> _Written exercise_:
Reproduce the following entries verbatim, line for line, but omit the pictures from your answer.

Word and element location data:
--- Start ---

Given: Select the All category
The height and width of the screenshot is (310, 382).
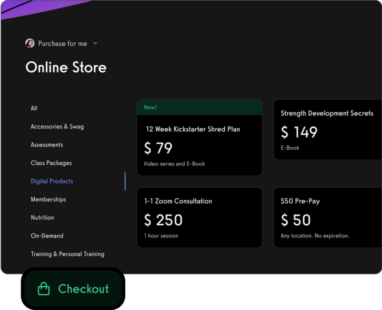Looking at the screenshot, I should coord(34,108).
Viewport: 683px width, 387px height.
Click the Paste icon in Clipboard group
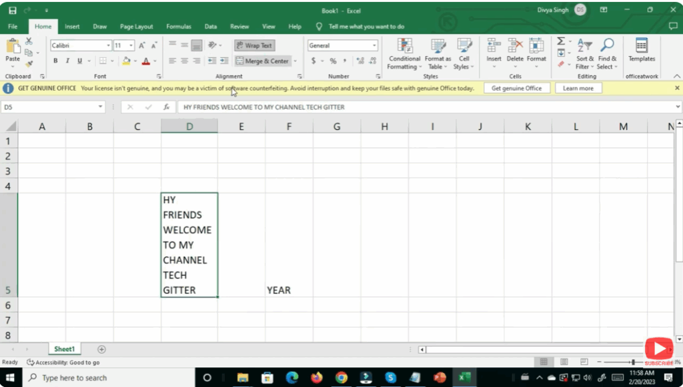pos(13,48)
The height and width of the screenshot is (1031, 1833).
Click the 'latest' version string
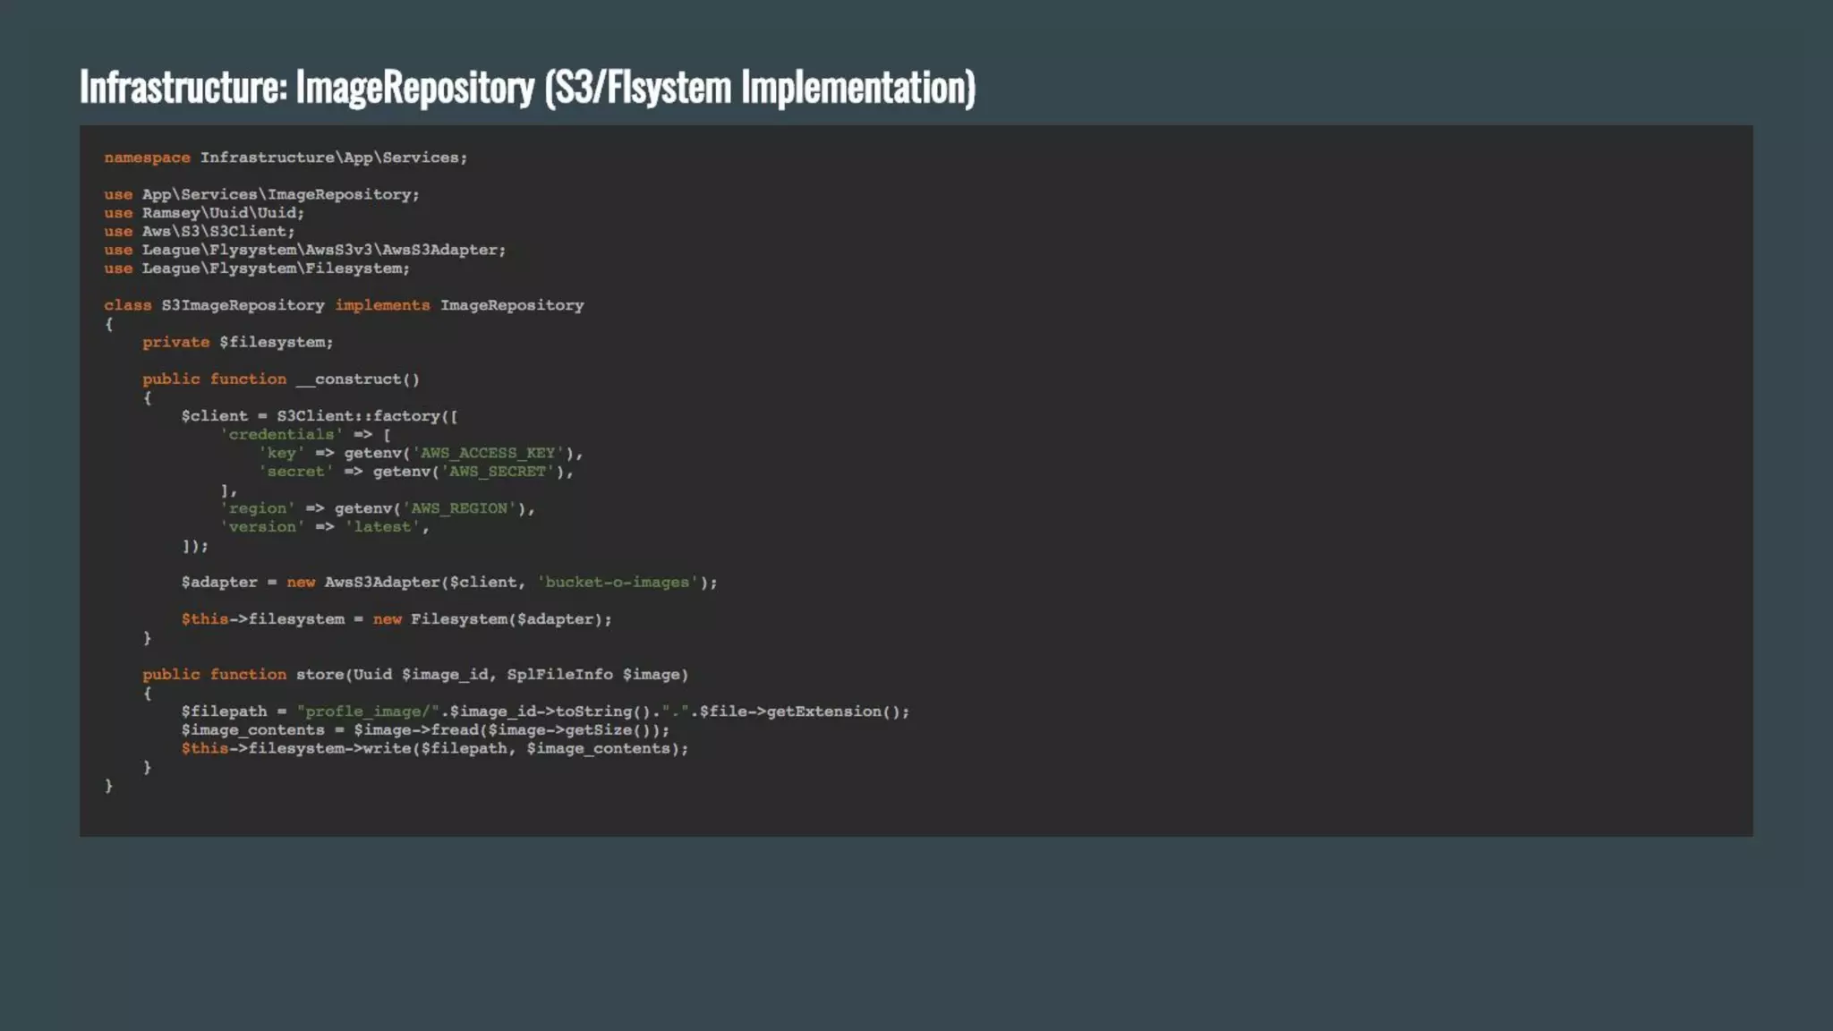(x=382, y=527)
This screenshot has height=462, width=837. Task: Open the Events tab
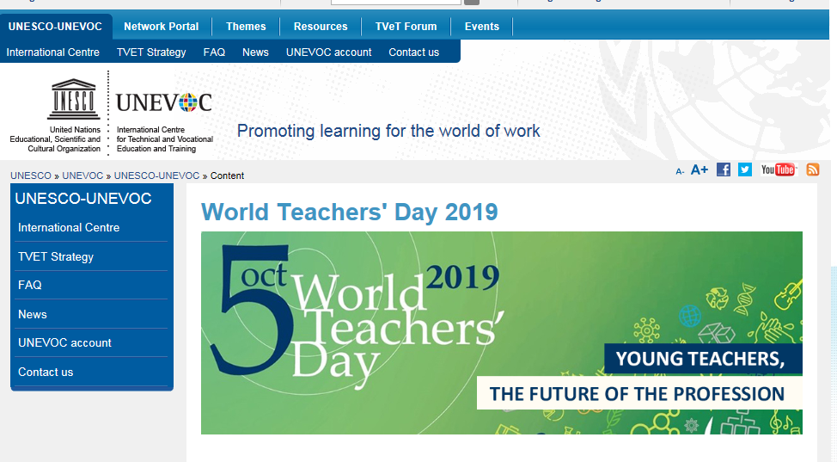point(481,27)
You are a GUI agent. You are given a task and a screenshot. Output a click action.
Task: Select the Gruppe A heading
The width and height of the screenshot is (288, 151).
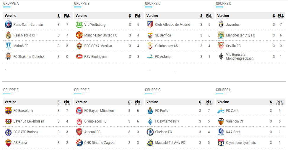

--- End ---

> _Exercise response_:
Given: Select the All category
The height and width of the screenshot is (310, 382).
Looking at the screenshot, I should coord(34,108).
Viewport: 683px width, 387px height.
Click the Paste icon in Clipboard group
pos(13,48)
The height and width of the screenshot is (1031, 1833).
Click the 'latest' version string
(x=382, y=527)
This screenshot has height=462, width=837. Task: Open the Events tab
point(481,27)
You are a GUI agent. You are given a task and a screenshot. Output a click action.
Task: Select the Gruppe A heading
The width and height of the screenshot is (288, 151).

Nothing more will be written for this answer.